***** Textauszug *****

Im Zuge von Modernisierungsmaßnahmen hat die Einzelhandelskette „Kaufhof“ mittlerweile alle Kurzwarenabteilungen aus ihren Haupthäusern ausgegliedert. Bei der Friedrichshainer Filiale befindet sich zum Beispiel die Verkaufsstelle für Nähgarn, Knöpfe und Reißverschlüsse auf dem Gelände des Ostbahnhofs. Das Warenhaus hat für diesen Zweck einen schwach beleuchteten Geschäftsraum am hinteren Ende der Ladenpassage des Bahnhofs gemietet. Publikumsverkehr herrscht hier wenig.

Die Kurzwaren-Verkäuferin thront vor der Scanner-Kasse auf einem erhöhten Bürostuhl. Seit der Verlagerung ihrer Abteilung in die Passage muss sie auch Sonntags arbeiten, das verlangen bestimmte Sondergesetze, die liberalisierte Öffnungszeiten auf Bahnhöfen vorschreiben. zudem lädt die geringe Größe der Produkte zum Ladendiebstahl ein. Vom Verkaufspersonal fordert das erhöhte Wachsamkeit und den Mut zum beherzten Einschreiten. Entgegen anders lautenden Gerüchten wird der Verlust, der für „Kaufhof“ durch Diebstahl entsteht, Angestellten zwar nicht vom Lohn abgezogen. „Aber ich arbeite hier, also passe ich auf“, sagt die Kurzwaren-Verkäuferin vom Ostbahnhof.

*****

#### [Ziel A]
Gib an, in wie vielen Zeilen der Einträge das Wort „chart“ vorkommt. Nenne nur die Zahl.

***** Ausgewählte Einträge *****

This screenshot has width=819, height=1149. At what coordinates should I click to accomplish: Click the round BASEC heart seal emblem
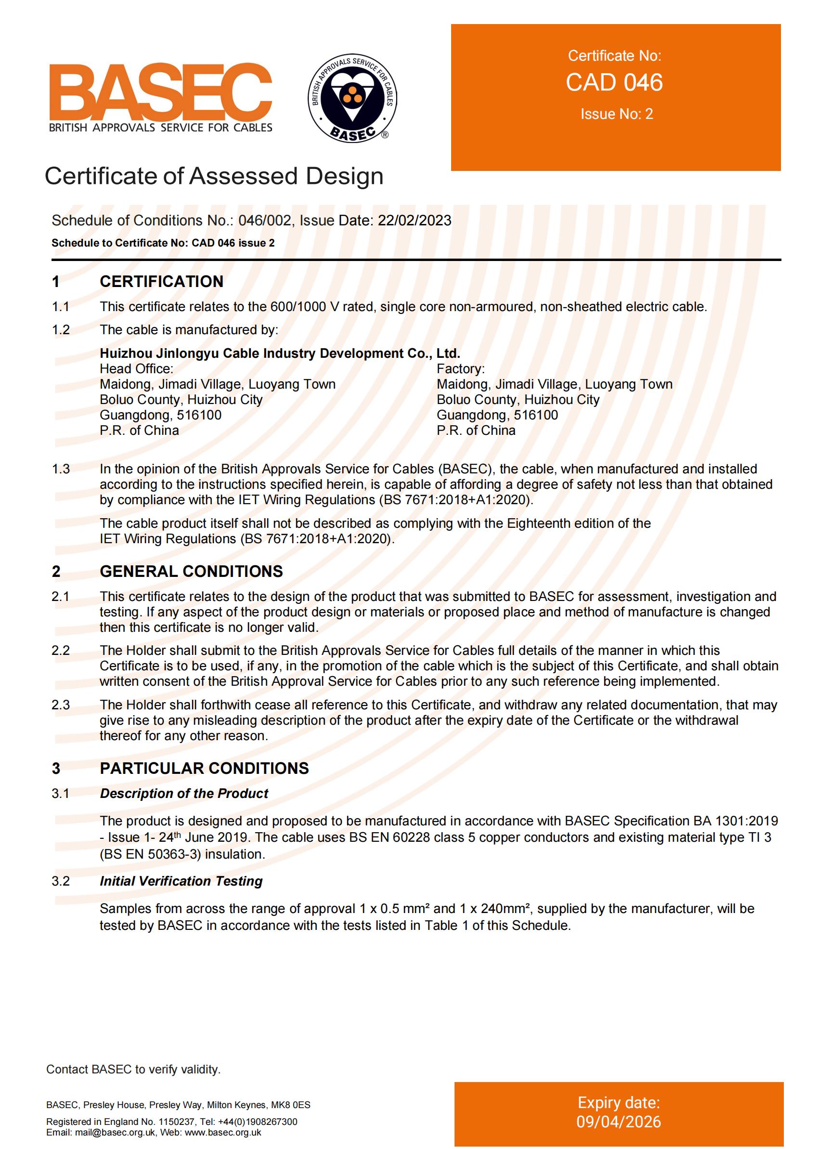352,97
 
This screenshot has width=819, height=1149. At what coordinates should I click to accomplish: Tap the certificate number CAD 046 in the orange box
614,83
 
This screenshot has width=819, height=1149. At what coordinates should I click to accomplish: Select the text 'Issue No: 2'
616,115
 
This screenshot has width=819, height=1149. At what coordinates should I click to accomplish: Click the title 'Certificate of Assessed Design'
214,177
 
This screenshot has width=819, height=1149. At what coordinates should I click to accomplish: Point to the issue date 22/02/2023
415,221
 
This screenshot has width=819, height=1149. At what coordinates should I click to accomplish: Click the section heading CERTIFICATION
161,281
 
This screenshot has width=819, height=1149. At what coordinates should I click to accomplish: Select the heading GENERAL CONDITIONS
191,571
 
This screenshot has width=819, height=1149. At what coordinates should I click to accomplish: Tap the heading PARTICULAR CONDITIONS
204,768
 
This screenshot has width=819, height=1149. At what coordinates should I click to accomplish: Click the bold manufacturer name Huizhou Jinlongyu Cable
280,353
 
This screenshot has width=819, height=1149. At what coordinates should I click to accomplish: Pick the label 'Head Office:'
136,369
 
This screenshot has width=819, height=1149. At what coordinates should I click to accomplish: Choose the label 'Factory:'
460,369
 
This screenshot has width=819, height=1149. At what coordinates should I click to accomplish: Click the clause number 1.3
61,469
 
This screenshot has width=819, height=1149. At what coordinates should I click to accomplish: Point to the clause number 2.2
61,651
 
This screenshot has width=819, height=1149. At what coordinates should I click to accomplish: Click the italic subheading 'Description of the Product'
184,794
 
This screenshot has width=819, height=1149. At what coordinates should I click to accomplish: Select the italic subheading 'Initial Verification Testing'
181,881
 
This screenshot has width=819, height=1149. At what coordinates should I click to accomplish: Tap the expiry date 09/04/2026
619,1122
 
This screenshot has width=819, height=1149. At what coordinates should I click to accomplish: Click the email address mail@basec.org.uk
113,1132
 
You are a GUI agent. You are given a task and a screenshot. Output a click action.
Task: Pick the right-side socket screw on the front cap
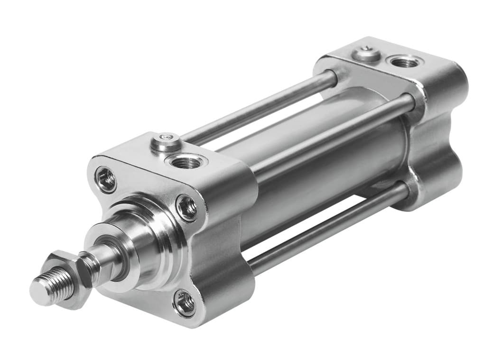tap(186, 208)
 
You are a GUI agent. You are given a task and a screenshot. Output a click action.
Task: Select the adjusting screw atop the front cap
tap(166, 141)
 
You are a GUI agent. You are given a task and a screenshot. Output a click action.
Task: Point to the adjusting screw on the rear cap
tap(367, 53)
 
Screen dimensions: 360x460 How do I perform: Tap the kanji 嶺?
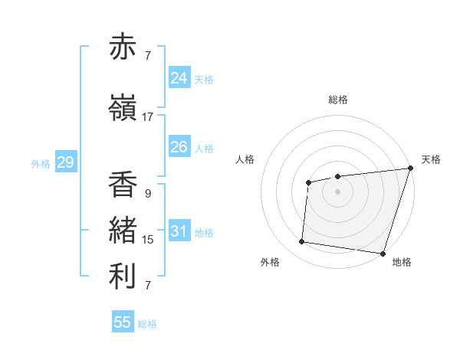(123, 108)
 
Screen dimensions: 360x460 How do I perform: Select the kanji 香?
(123, 185)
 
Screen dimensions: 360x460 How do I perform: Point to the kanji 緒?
(123, 231)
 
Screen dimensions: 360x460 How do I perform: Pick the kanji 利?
(123, 277)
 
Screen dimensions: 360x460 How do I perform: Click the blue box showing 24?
(179, 78)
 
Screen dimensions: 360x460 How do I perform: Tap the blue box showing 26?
(179, 147)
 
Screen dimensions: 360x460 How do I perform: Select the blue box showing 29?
(65, 162)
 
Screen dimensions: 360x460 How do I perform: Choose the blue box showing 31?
(179, 231)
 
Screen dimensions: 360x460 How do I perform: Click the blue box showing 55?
(123, 322)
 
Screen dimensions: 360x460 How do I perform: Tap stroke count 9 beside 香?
(147, 194)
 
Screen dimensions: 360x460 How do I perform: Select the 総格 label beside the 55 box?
(147, 324)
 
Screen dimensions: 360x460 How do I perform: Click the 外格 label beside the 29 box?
(41, 163)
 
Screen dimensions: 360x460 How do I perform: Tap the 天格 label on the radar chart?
(431, 159)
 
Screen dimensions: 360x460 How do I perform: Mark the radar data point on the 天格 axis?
(410, 169)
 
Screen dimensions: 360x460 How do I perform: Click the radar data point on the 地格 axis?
(383, 253)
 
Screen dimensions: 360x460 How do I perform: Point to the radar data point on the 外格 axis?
(302, 242)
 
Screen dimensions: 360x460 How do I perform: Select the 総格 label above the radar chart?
(338, 100)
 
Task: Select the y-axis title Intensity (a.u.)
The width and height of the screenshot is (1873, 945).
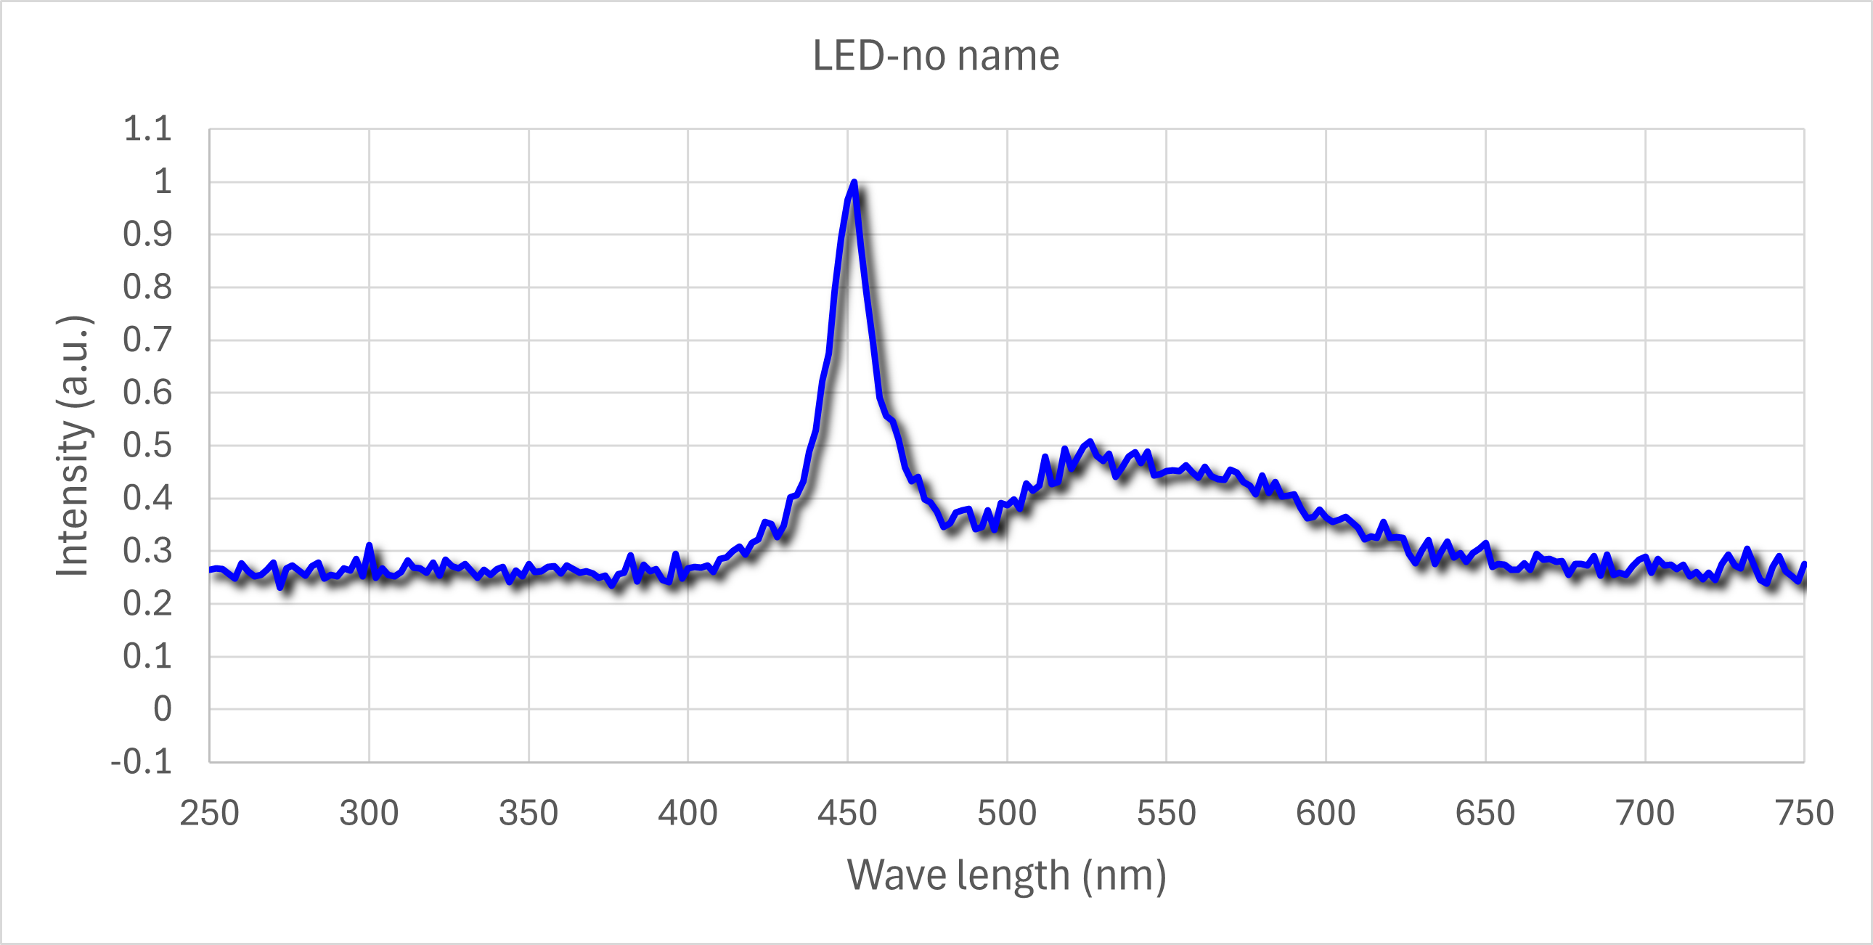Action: pos(73,446)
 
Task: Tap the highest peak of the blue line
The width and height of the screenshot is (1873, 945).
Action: pos(854,182)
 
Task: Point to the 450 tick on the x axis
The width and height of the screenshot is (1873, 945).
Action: pos(847,813)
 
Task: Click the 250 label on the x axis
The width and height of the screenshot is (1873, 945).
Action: pos(209,813)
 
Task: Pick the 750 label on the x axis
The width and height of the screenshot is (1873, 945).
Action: pos(1804,813)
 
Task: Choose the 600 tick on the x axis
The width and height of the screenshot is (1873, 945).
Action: pos(1326,813)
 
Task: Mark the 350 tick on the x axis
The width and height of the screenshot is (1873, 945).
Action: pos(529,813)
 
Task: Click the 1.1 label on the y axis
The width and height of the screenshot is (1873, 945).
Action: pos(147,129)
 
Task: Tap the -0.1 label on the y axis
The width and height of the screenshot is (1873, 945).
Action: pos(141,762)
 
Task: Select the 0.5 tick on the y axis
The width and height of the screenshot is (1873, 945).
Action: pos(147,446)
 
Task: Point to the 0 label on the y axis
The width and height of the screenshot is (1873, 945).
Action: pos(163,708)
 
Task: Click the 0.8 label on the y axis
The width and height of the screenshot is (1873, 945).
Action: pos(147,287)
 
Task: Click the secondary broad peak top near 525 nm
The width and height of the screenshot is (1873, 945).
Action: pos(1089,442)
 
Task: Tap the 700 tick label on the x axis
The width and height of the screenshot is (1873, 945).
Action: pos(1645,813)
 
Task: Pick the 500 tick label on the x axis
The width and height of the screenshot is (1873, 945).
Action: pos(1006,813)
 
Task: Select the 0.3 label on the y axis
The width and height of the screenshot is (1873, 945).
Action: pos(147,551)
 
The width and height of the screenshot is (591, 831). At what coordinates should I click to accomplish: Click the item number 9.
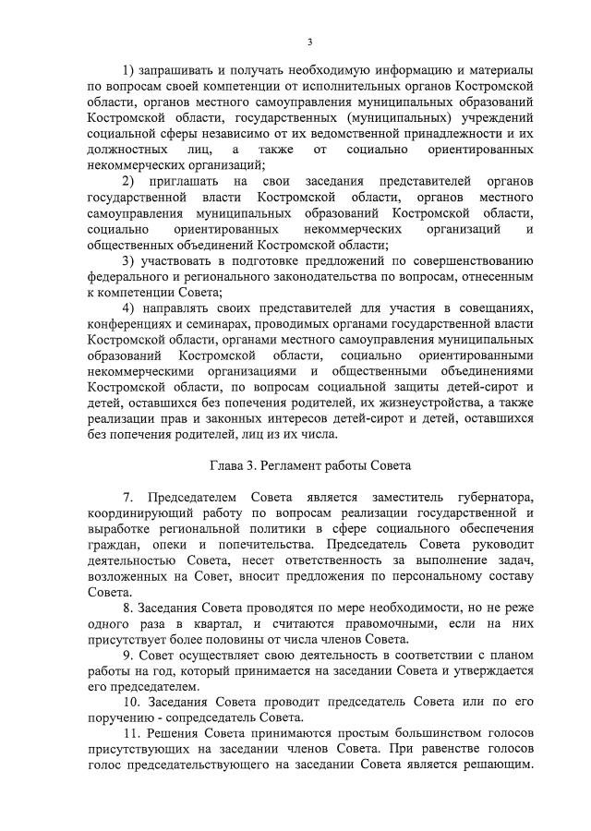click(126, 656)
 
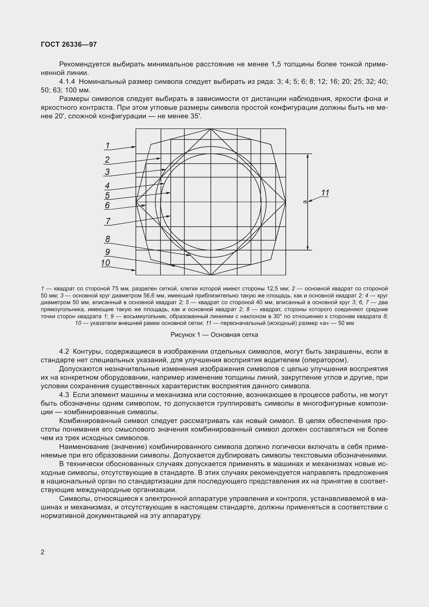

*****

#### [Ziel B]
Beantworte zum Textauszug über die Kurzwarenabteilung kurz diese Fragen:
(i) Wo liegt die Verkaufsstelle für Nähgarn, Knöpfe und Reißverschlüsse der Friedrichshainer Filiale?
(ii) Was verlangt, dass die Verkäuferin seit der Verlagerung auch sonntags arbeitet?
(iii) Wird der Verlust durch Diebstahl den Angestellten vom Lohn abgezogen?

#### [Ergebnis A]
2

#### [Ergebnis B]
(i) Auf dem Gelände des Ostbahnhofs, in einem schwach beleuchteten Geschäftsraum am hinteren Ende der Ladenpassage.
(ii) Bestimmte Sondergesetze, die liberalisierte Öffnungszeiten auf Bahnhöfen vorschreiben.
(iii) Nein.